1 Introduction

Why we care about this topic and what we would like to learn

2 Exploratory Data Analysis

2.1 Who Are the Soldiers?

Survey 32 was given out to soldiers in 1943, approximately 5 years before the military was integrated. The survey was passed out to 7442 black soldiers and 4793 white soldiers and asked for basic demographic information, career aspirations, and more but of interests to us, Survey 32 asked the soldiers for their opinions on integration of military outfits. Our questions of interest are regarding age, education, enlistment, state, community type, and of course their opinions on outfits. On the survey these questions were asked in Questions 1,2,3,13,14, and 77 (63 for white soldiers), respectively. We also looked at questions regarding what their thoughts were about the future and how black rights and treatment will change after the war.

2.1.1 Age

Age was not collected on a continuous scale and was discretized into a few different age groups. We see that the overwhelming bulk of black soldiers who were survied were 20 years old with a small portion who were 19 or younger. In the meanwhile, the white soldiers had more spread to their ages with most soldiers being between the ages of 21 and 24.

2.1.2 Education

If we look at education now we see that again black soldiers have little spread in their education. Remarkably, all of the black soldiers survied have less than a 5th grade education at the time. Meanwhile, the bulk of the white soldiers have had a high school/some high school.

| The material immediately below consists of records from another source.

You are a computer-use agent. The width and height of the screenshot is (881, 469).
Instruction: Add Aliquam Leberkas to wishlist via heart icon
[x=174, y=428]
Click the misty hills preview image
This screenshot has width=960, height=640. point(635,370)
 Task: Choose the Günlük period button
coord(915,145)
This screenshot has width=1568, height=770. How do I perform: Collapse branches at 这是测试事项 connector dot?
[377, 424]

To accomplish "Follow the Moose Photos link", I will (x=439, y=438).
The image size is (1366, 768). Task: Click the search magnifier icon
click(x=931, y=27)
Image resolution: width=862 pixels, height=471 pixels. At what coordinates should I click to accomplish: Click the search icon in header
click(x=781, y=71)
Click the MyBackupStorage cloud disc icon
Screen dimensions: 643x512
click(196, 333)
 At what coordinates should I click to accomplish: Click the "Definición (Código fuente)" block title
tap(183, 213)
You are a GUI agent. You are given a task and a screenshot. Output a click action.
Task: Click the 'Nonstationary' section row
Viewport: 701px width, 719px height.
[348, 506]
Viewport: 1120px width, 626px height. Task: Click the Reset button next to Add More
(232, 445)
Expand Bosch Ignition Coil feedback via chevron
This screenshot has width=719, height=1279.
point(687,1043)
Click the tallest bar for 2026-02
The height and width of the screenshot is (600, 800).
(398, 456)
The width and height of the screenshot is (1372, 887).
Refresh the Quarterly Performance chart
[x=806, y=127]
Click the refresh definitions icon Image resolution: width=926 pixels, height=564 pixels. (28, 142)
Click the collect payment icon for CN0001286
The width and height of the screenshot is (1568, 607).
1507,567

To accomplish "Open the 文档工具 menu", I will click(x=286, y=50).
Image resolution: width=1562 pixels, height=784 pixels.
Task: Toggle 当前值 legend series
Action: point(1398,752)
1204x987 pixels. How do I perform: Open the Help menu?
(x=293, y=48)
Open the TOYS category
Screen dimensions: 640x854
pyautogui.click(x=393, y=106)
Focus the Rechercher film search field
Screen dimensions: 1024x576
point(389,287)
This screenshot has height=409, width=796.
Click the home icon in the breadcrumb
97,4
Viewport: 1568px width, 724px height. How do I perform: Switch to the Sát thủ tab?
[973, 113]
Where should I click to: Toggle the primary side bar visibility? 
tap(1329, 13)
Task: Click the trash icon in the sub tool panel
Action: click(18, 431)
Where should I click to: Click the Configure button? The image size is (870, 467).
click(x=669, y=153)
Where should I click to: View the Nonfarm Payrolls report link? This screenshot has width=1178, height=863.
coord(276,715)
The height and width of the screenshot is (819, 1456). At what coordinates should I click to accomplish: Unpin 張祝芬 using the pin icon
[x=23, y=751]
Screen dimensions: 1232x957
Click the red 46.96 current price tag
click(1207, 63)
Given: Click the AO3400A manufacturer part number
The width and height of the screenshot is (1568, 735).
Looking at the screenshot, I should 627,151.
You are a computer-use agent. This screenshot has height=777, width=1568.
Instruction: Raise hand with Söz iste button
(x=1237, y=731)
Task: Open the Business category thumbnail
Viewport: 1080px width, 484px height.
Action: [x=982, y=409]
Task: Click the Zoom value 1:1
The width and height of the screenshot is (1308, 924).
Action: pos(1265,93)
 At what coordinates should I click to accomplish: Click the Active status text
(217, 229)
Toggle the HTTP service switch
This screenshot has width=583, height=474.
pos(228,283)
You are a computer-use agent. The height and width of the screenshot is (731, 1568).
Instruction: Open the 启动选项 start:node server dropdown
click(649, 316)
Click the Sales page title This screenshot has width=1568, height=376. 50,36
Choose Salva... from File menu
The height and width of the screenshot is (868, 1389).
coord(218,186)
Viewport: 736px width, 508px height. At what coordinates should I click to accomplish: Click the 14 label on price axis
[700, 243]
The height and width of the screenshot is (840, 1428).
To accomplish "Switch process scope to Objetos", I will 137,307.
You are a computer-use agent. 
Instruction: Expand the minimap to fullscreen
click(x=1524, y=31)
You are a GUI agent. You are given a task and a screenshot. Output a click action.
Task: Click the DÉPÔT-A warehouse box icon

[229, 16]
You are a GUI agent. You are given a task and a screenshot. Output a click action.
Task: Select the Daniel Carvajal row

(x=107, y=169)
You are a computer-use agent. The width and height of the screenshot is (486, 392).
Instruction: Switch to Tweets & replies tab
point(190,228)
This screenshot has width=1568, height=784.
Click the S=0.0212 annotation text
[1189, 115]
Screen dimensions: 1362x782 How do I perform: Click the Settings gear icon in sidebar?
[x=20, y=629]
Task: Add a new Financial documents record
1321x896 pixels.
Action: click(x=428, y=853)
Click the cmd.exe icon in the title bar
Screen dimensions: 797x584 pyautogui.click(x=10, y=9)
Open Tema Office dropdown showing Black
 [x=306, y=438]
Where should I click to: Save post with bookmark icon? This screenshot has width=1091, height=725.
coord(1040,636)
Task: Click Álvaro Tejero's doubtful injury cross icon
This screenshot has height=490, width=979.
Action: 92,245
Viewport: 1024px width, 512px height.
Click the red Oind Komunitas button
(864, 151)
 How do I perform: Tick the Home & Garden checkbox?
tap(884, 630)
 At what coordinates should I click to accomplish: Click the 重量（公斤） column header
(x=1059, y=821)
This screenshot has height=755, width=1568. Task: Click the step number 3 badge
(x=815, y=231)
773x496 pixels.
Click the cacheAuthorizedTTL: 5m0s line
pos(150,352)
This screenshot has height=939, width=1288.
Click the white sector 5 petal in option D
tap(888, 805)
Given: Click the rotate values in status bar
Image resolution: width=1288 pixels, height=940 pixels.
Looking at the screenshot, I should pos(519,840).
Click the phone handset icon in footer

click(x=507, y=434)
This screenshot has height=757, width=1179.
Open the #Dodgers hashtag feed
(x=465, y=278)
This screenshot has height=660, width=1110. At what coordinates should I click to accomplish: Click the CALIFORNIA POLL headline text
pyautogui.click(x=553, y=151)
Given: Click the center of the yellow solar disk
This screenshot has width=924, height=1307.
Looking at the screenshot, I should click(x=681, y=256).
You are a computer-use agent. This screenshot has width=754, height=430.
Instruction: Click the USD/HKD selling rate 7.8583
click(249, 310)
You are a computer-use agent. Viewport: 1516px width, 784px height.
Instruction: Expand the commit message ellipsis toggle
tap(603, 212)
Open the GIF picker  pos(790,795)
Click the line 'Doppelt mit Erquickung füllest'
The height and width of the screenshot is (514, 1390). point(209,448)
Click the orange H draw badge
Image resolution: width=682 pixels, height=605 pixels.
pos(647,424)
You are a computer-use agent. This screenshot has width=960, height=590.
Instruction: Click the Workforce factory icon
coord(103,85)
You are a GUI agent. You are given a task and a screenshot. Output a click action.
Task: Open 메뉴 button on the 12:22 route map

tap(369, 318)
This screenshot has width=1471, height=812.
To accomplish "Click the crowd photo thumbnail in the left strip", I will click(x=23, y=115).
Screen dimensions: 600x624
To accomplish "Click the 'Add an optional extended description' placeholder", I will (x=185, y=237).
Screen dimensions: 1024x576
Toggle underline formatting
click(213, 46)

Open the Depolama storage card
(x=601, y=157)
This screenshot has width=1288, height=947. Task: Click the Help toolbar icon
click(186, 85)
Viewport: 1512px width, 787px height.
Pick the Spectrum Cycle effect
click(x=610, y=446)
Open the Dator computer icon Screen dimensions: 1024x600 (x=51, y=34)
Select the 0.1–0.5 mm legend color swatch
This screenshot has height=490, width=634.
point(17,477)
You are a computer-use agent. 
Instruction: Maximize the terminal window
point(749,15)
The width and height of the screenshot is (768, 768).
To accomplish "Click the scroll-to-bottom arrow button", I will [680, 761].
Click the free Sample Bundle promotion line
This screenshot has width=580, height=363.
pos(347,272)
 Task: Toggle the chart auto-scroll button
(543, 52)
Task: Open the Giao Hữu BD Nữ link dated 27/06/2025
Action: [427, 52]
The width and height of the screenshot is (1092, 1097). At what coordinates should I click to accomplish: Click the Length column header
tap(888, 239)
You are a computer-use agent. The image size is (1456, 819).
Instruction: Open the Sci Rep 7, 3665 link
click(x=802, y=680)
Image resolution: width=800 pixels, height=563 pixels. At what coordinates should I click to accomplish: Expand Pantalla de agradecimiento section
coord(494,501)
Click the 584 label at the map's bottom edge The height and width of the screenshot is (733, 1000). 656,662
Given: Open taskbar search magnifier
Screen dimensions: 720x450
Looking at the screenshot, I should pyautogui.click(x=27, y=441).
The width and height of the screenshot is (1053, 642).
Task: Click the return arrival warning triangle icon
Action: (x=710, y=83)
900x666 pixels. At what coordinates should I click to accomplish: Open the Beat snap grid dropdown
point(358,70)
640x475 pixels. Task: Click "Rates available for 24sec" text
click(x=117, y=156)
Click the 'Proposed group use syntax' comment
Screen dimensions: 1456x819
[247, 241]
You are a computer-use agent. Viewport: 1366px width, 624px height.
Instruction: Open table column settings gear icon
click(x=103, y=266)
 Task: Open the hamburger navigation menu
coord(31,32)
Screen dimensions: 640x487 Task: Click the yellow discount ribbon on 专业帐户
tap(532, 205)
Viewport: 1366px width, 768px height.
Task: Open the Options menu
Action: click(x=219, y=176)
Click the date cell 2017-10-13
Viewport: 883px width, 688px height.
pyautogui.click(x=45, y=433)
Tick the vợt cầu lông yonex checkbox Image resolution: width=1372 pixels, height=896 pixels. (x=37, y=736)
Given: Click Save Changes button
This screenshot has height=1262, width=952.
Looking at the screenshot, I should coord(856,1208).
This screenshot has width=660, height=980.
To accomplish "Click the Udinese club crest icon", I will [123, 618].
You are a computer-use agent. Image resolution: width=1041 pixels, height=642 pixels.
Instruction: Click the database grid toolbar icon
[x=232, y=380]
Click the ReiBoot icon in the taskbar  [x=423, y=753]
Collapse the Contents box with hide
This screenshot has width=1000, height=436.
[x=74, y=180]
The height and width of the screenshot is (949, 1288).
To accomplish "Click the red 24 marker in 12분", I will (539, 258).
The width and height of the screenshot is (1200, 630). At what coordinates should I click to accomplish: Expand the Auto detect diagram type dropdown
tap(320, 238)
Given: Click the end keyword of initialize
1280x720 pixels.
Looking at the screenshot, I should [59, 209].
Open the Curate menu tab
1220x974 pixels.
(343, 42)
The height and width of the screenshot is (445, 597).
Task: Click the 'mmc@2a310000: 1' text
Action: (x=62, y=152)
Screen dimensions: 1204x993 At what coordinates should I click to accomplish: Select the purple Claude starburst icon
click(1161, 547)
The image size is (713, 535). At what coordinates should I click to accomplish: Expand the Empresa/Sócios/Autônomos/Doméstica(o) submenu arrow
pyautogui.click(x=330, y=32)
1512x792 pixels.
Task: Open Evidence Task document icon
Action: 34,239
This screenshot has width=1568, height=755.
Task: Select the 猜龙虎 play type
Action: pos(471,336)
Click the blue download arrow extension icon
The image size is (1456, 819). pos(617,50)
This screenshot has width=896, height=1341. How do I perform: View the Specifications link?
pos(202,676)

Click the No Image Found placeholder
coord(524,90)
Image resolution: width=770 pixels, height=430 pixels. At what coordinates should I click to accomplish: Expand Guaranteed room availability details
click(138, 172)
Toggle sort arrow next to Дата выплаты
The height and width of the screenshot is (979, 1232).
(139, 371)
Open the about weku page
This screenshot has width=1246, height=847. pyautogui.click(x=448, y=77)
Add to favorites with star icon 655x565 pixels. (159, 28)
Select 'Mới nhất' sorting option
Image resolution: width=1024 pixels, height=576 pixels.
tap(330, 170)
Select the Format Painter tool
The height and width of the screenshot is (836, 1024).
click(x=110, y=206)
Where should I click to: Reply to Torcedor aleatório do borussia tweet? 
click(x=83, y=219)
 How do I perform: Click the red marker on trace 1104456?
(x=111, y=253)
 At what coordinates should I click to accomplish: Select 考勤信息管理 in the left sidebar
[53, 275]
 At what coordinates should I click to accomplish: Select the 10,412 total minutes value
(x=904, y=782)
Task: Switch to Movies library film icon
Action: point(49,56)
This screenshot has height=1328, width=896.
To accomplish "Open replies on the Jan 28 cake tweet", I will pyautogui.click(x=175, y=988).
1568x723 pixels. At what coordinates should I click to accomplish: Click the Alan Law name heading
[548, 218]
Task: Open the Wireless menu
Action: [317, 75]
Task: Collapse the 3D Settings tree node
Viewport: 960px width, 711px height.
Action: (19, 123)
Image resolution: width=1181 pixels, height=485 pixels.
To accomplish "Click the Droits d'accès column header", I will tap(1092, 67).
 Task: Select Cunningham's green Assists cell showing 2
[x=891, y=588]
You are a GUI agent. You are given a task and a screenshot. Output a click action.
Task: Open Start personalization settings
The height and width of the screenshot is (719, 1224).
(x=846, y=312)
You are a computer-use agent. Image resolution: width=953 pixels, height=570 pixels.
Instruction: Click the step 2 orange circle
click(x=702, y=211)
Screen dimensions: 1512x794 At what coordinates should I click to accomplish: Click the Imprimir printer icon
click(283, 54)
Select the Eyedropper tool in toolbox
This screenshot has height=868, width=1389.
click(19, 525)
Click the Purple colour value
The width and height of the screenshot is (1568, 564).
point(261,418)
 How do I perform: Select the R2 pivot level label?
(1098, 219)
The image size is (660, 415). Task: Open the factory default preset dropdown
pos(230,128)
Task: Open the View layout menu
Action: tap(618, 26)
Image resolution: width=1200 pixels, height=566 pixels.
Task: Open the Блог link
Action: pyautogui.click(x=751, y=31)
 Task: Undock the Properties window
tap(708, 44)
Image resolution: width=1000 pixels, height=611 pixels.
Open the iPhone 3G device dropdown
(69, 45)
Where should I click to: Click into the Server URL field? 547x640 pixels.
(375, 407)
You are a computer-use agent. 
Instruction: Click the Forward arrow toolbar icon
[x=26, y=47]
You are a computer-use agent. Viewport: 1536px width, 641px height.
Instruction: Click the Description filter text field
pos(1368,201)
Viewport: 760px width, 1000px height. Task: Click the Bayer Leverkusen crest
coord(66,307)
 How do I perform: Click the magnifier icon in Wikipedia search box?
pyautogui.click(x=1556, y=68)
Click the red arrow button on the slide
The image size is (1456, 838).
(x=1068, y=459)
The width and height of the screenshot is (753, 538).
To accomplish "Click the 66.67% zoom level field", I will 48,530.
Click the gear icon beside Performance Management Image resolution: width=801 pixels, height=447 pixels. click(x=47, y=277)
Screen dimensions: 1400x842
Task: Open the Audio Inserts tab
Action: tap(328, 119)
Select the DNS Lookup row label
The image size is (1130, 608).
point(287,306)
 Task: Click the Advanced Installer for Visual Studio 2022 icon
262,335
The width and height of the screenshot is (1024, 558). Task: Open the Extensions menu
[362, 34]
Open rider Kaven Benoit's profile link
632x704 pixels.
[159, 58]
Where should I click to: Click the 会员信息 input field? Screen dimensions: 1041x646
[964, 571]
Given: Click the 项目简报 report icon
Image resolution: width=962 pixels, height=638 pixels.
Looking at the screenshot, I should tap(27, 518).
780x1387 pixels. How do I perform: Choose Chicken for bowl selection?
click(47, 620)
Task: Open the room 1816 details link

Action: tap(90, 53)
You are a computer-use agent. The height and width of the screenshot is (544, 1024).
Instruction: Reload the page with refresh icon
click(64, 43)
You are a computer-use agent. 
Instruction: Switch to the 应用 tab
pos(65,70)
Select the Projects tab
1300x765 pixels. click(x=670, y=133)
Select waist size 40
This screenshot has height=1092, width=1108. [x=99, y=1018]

When we overlay the distribution of education levels with age ranges, we see that older white soldiers made up a larger porportion of white soldiers with less education compared to soldiers with some high school. As a contingent, it appears that soldiers between 21 and 24 with a high school education make up the largest contingent of white white soldiers when grouped by education and age.

2.1.3 Enlistment

Something interesting arises here were we find that vast majority of the black soldiers actually volunteered to join the military whereas about 3/4 of the survied white soldiers were drafted and the remaining soldiers were mostly volunteers and a few were from the National Guard.

2.1.4 Location

Expectedly, most of the soldiers hailed from the most populous states at the time. White soldiers were mostly from Illionois, Pennsylvania, Ney York, Texas, and Michigan while black soldiers were mostly from Texas, New York, Illinois, Pennsylvania, and Ohio. Note that the top 4 states for white soldiers had similar amounts of soldiers but there was a sever drop off in representation of black soldiers from other states after Texas and New York.

2.1.5 Communities

As expected, most soldiers whose home communities are large cities had the most representation across both groups. White soldiers saw roughly equal representation from soldiers who came from a farm, town, or city with actually slightly less people from cities. On the otherhand, the next community with the largest representation for black soldiers was a city followed by farms and towns which had approximately similar contributions.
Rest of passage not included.